* _SOURCE INFORMATION_
▬▬▬▬▬▬▬▬▬▬

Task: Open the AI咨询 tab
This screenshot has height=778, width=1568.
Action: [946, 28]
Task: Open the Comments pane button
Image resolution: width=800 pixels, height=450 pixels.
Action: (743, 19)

▬▬▬▬▬▬▬▬▬▬

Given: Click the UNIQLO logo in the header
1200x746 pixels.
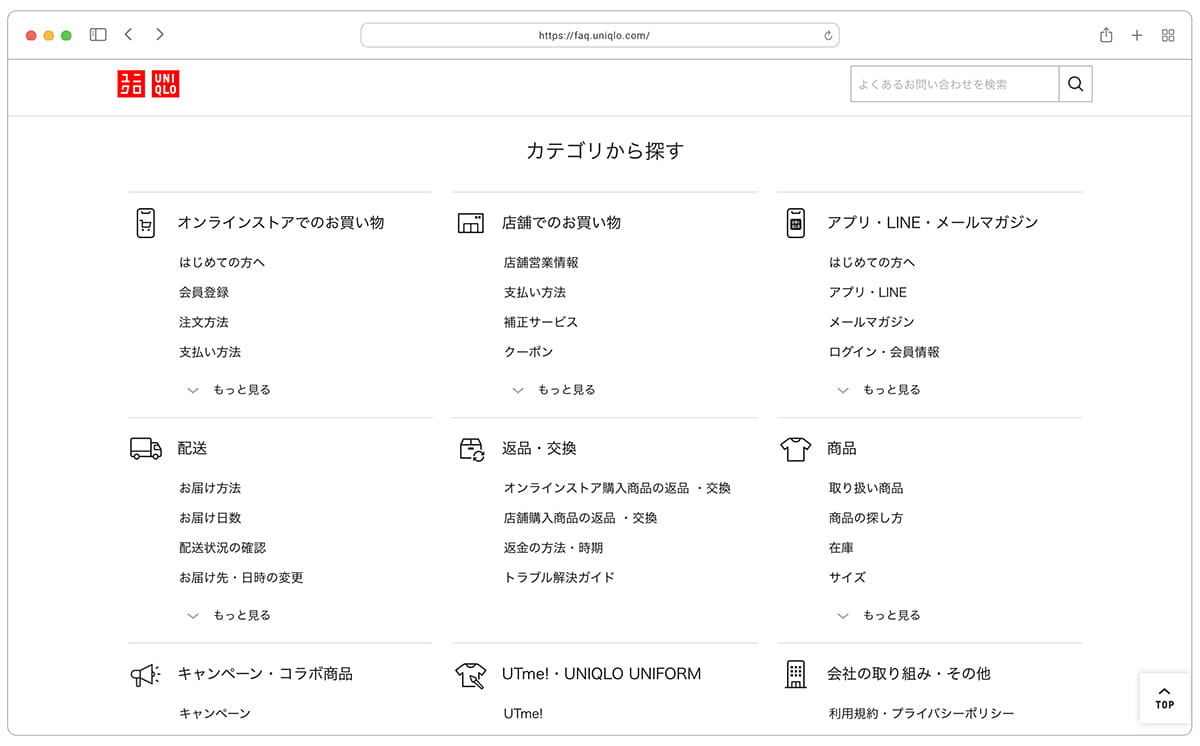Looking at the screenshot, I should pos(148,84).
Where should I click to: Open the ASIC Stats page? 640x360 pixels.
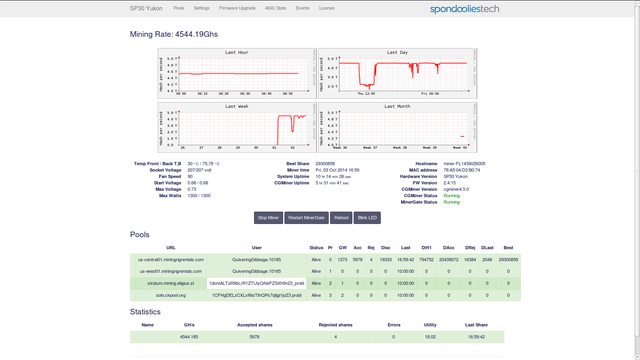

▬▬▬▬▬▬▬▬▬▬

* _PROBLEM_
Your output should be the lines above from the one that contains "1200x746 pixels." through the one that contains "Where should I", word for word, with pictures left out.

* _REPLY_
1200x746 pixels.
Looking at the screenshot, I should pos(148,84).
Where should I click to: Open the ASIC Stats page? 640x360 pixels.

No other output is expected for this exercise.